WHAT YOU NEED TO DO: Please output the data exactly, without omitting anything.
RECORDS SHOWN Start Marker
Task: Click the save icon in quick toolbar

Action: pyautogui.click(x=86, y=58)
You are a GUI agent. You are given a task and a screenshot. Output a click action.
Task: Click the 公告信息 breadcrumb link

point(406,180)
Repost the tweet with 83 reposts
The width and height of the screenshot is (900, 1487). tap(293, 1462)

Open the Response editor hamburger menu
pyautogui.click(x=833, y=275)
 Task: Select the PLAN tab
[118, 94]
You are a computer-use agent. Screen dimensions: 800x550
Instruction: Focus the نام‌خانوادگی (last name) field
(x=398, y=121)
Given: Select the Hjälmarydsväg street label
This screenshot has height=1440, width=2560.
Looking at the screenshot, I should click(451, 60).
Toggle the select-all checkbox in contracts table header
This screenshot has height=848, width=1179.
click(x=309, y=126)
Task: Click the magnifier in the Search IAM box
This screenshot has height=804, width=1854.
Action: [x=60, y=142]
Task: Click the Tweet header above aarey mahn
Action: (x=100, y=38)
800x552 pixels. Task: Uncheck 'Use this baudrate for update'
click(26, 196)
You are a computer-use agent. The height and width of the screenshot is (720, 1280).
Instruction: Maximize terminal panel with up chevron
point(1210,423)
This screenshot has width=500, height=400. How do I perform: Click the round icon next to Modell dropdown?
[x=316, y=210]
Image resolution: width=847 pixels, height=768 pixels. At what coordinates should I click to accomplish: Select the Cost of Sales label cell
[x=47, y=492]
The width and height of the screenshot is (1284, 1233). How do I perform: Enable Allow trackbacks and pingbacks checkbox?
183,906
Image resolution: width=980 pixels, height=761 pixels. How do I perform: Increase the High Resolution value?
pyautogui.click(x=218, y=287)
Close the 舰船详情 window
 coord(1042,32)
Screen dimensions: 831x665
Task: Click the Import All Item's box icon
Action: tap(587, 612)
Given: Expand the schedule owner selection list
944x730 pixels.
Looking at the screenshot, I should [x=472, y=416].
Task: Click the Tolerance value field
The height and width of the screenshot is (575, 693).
RECORDS SHOWN End Marker
OUTPUT OF THE EXERCISE:
Task: Click the save icon in quick toolbar

Action: pyautogui.click(x=86, y=58)
You are a GUI agent. You are given a task and a screenshot. Output a click action.
Task: Click the 公告信息 breadcrumb link

point(406,180)
Repost the tweet with 83 reposts
The width and height of the screenshot is (900, 1487). tap(293, 1462)

Open the Response editor hamburger menu
pyautogui.click(x=833, y=275)
 Task: Select the PLAN tab
[118, 94]
You are a computer-use agent. Screen dimensions: 800x550
Instruction: Focus the نام‌خانوادگی (last name) field
(x=398, y=121)
Given: Select the Hjälmarydsväg street label
This screenshot has height=1440, width=2560.
Looking at the screenshot, I should click(451, 60).
Toggle the select-all checkbox in contracts table header
This screenshot has height=848, width=1179.
click(x=309, y=126)
Task: Click the magnifier in the Search IAM box
This screenshot has height=804, width=1854.
Action: [x=60, y=142]
Task: Click the Tweet header above aarey mahn
Action: (x=100, y=38)
800x552 pixels. Task: Uncheck 'Use this baudrate for update'
click(26, 196)
You are a computer-use agent. The height and width of the screenshot is (720, 1280).
Instruction: Maximize terminal panel with up chevron
point(1210,423)
This screenshot has width=500, height=400. How do I perform: Click the round icon next to Modell dropdown?
[x=316, y=210]
Image resolution: width=847 pixels, height=768 pixels. At what coordinates should I click to accomplish: Select the Cost of Sales label cell
[x=47, y=492]
The width and height of the screenshot is (1284, 1233). How do I perform: Enable Allow trackbacks and pingbacks checkbox?
183,906
Image resolution: width=980 pixels, height=761 pixels. How do I perform: Increase the High Resolution value?
pyautogui.click(x=218, y=287)
Close the 舰船详情 window
 coord(1042,32)
Screen dimensions: 831x665
Task: Click the Import All Item's box icon
Action: tap(587, 612)
Given: Expand the schedule owner selection list
944x730 pixels.
Looking at the screenshot, I should [x=472, y=416].
Task: Click the Tolerance value field
The height and width of the screenshot is (575, 693).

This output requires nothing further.